3 Tips for Managing Pregnancy and a Chronic Condition

Between morning sickness, an ever-expanding belly, and bizarre food cravings, pregnancy can be difficult under the best circumstances. But for pregnant women who live with a chronic condition, it can be even harder. Here are three tips and related questions to ask your doctor to help ensure everything goes smoothly.

 

Do your homework. Before conceiving, consider the risks of your condition and ways to prevent those risks from compromising your health during pregnancy. Diet and medication can affect a growing fetus, so check with both your OB/GYN and your disease specialist about what's safe and what’s not before the pregnancy occurs.

 

Questions to ask your doctor: What medications are safe to take during pregnancy? Which medications, if any, should I change? What should my diet and water intake be, pre-pregnancy and beyond?

 

Make a game plan. Having a chronic condition while pregnant can lead to a myriad of complications, and can increase the likelihood of delivering by cesarean section. For this reason, planning is crucial for expectant parents. Pregnant women should develop a game plan with their partner and care team in the event of bed rest, a preterm delivery, or a surgical delivery. Bottom line?

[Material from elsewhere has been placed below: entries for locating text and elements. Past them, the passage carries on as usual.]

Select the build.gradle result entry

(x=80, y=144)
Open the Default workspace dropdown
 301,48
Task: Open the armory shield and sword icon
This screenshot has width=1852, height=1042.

Hope for the best but plan for the unexpected.

 

Questions to ask your doctor: Where is the nearest hospital, and what is their neonatal intensive care unit (NICU) like? Which hospital is best equipped to deal with my specific condition during pregnancy, in delivery, and after birth, including breastfeeding?

 

Focus on what you can control. Life with a chronic condition can be tough, and it’s not always possible to control what your body does. But there are some choices than can make a medical condition worse, such as not getting enough sleep, skimping on nutrition, and smoking. What’s more, poor lifestyle choices can increase stress, which can also have a detrimental effect on your body. Try to make small changes in your lifestyle habits ditching the electronics before bed, for example, can lead to more restful sleep in order to keep yourself and your baby as safe as possible.

 

Questions to ask your doctor: What are a few lifestyle changes I can make that are most likely to improve my chances of a healthy pregnancy?